**Task input**
****************
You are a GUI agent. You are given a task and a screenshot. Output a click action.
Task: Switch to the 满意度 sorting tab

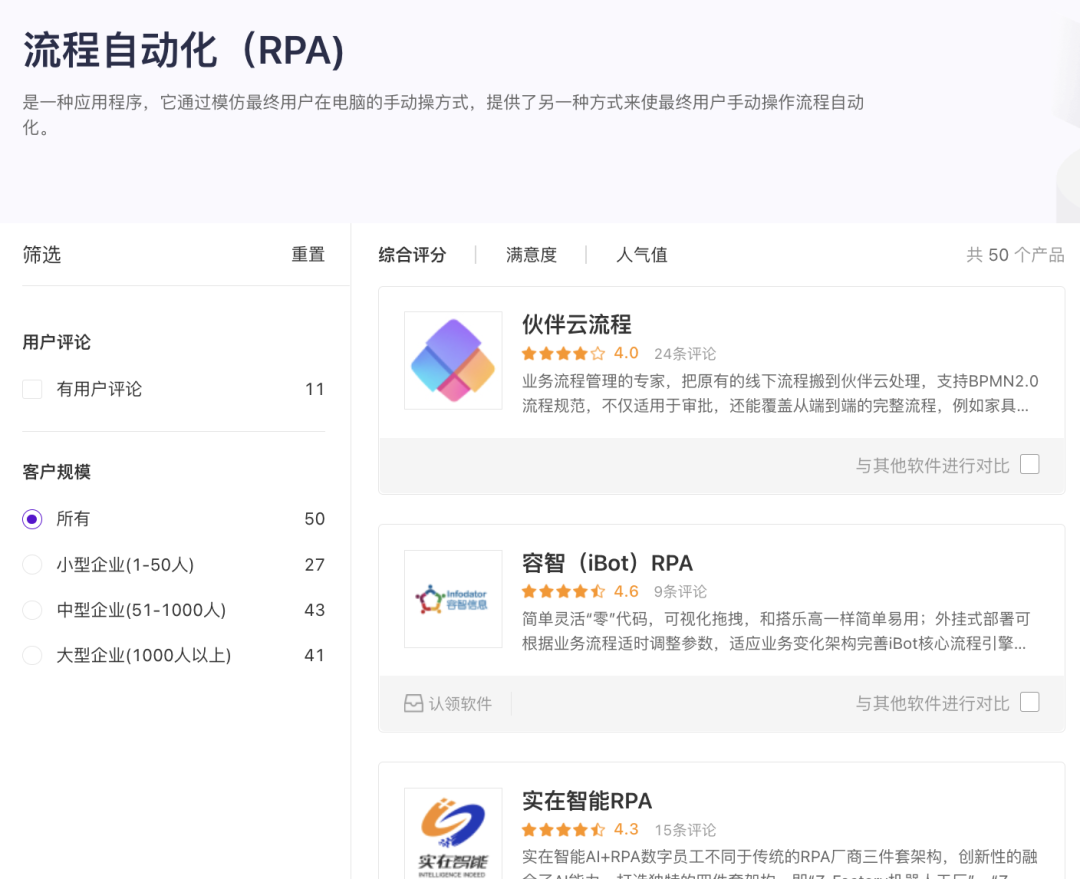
****************
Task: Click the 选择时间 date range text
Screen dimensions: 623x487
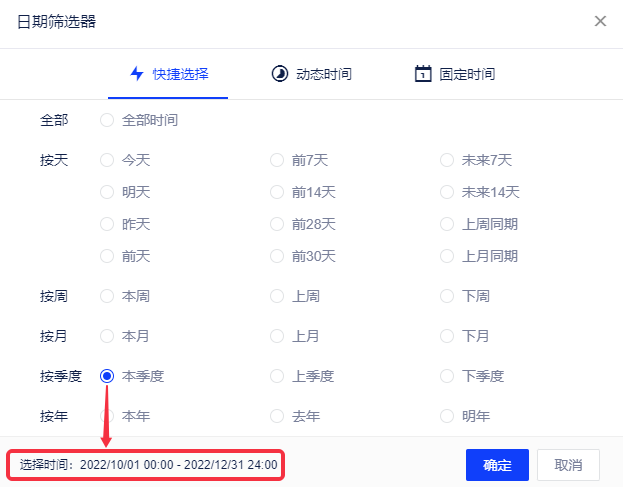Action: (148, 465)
****************
**Directions for this task**
Give the exact lines, and only those, from the line containing "You are a GUI" through the line containing "Task: Switch to the 满意度 sorting tab" in the entries above.

**Result of this task**
You are a GUI agent. You are given a task and a screenshot. Output a click action.
Task: Switch to the 满意度 sorting tab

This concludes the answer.